Kate O’Neill, founder of KO Insights, discusses the importance of treating data with due diligence in order to build better human experiences.

Kate O’Neill, KO Insights

With the ever increasing splitting of realities we’re facing today and virtual platforms/worlds become more influential in the real world, do future world builders become more responsible and require ethical standards like scientists?

That’s a big question. I do think we have to be very conscious about the real ethics and impact of what we’re creating and that these experiences are actually things that people are living within. They’re bringing real world potential harms to people, so we have to be really careful about that.

So, yeah, I do think that we’re going to need to encode a set of standards for the practitioners, the experience makers, in this space to be very mindful about the experiences that they create.

Who or what will be the source of the data, be it qualitative or quantitative? We need a paradigm shift before we begin collecting and dispersing data, don’t we?

True. One of the things that organisations have the opportunity to do right, to be very careful about the way that they use data and be respectful with the use of data, is to think about what data we’re even collecting up front. Not all of the data that can be collected needs to be collected.

There was an example a while back where Uber had been collecting the battery level along with other information about the ride and the rider requesting the ride. They admitted that they had been using that battery level data to experiment with whether they could charge extra for the person whose battery level was really low. They said they never went into production with that and so, again, I don’t want to throw you under the bus if you’re from Uber, but I do think that it’s a pretty vivid example of where we’re really almost testing ourselves to do the wrong thing if we allow companies to experiment for motives that are not going to benefit anyone in the long run. So we’ve got to be really careful about the data we collect and how we use that data.

Always be thinking respectful use of that data and how we can use it in the most meaningful integrated way possible.

Do you think there needs to be a high-level form for what ‘sensible’ means to get consensus? How do you define ‘sensible’?

I think we’re rapidly coming to a place where we need to have consensus around what some of these terms mean. I’m starting a live show called The Tech Humanist Show and, this week, we’re actually talking about responsible AI. Part of that is going to be about the ethics of data collection, the datasets and the data models that we’re using. So some of that has to do with what we determine to be worthwhile and ethical in collecting and in defining how we do that.

How do you take a marketing campaign and evaluate whether or not it has meaning and focuses on what matters? What questions would you ask?

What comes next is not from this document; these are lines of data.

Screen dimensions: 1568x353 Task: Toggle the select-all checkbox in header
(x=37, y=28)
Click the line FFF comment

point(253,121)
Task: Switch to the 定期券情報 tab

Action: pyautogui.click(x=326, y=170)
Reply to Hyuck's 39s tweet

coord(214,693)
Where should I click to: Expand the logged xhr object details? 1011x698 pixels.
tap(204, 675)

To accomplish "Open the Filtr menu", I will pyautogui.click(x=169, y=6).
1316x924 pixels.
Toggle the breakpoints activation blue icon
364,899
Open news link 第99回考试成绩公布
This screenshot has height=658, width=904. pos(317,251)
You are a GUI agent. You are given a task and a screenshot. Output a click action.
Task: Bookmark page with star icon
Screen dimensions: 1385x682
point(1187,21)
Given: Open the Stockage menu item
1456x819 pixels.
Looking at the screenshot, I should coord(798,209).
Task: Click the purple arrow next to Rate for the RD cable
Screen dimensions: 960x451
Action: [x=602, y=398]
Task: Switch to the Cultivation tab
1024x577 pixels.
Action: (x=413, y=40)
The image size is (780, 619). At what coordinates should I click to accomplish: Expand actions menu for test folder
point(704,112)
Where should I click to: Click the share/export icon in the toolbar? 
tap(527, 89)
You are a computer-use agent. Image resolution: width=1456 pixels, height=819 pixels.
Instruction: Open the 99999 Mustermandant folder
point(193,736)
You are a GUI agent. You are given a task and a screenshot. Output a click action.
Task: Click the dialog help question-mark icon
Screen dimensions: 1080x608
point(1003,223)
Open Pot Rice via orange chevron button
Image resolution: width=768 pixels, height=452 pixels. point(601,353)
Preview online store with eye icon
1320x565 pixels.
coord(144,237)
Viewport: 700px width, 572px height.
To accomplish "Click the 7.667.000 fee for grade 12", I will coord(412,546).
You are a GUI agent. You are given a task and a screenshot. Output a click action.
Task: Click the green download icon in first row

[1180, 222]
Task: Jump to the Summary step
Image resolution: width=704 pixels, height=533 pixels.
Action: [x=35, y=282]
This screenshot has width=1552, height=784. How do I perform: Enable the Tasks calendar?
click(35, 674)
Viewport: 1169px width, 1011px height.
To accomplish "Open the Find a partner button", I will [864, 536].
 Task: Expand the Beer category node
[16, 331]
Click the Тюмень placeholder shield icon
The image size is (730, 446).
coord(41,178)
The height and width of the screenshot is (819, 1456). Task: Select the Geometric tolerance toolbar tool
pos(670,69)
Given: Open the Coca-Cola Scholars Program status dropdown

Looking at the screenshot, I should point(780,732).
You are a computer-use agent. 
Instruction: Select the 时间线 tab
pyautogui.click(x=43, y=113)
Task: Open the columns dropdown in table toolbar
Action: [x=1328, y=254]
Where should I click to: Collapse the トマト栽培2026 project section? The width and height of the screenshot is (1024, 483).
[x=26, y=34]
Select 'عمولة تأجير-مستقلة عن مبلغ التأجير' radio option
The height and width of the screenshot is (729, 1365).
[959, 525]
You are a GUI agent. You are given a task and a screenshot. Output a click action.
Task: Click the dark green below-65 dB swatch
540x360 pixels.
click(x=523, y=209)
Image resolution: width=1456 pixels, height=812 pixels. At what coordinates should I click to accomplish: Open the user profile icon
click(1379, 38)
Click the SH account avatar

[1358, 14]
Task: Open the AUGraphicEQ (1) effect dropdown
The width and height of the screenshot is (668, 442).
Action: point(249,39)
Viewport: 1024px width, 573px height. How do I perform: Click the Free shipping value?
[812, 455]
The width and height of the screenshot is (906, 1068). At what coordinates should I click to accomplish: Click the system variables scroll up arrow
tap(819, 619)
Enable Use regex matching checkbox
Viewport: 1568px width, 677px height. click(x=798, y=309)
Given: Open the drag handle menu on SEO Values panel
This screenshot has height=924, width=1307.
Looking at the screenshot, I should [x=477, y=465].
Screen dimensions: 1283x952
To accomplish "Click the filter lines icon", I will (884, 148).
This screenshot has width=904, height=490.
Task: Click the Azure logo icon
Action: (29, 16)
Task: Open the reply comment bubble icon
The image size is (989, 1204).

Meaningfulness certainly is an abstract characteristic and it’s hard to measure, but there are proxies for meaningfulness. We can think about memorability, for example, in terms of a marketing campaign if something is really impactful and it really resonates with someone. Then, hopefully, they’re going to remember it and be more willing to talk about it and share it, it’s going to have better word of mouth. It’s going to have all of those holistically wonderful characteristics that we’re always looking for in marketing campaigns.

I think in general, too, when we think about whether something has meaning and focuses on what matters, we’re looking for that alignment. We’re looking for “what is the organisation trying to do and what is the person outside of the organisation trying to do?” and “how can we make sure that what we’re doing and the experiences that we’re creating are aligning those intentions as much as possible?”.

So how can we measure to make sure we’re achieving the best alignment of what the organisation needs to accomplish and what the person outside of the organisation needs to accomplish? That’s what matters. That’s where we really get to where something is meaningful. It’s relevant, it’s significant and it has that impact we need.

  • KO Insights is a strategic advisory firm committed to improving human experience at scale.